(Stored data)
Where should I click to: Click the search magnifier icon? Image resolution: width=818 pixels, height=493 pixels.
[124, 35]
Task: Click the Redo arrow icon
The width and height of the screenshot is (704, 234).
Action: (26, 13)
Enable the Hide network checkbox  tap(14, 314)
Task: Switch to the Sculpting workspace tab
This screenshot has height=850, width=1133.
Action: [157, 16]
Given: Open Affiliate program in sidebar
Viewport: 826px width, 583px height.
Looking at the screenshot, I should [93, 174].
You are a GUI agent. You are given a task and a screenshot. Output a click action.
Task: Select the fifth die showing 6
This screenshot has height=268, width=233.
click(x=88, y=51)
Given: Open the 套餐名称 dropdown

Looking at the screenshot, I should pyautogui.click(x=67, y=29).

The task> Give back, word for word, the lines of the records that run from the one holding "Task: Click the Redo arrow icon" to the very last.

Your solution>
Task: Click the Redo arrow icon
The width and height of the screenshot is (704, 234).
Action: (26, 13)
Enable the Hide network checkbox  tap(14, 314)
Task: Switch to the Sculpting workspace tab
This screenshot has height=850, width=1133.
Action: [157, 16]
Given: Open Affiliate program in sidebar
Viewport: 826px width, 583px height.
Looking at the screenshot, I should [93, 174].
You are a GUI agent. You are given a task and a screenshot. Output a click action.
Task: Select the fifth die showing 6
This screenshot has height=268, width=233.
click(x=88, y=51)
Given: Open the 套餐名称 dropdown

Looking at the screenshot, I should pyautogui.click(x=67, y=29).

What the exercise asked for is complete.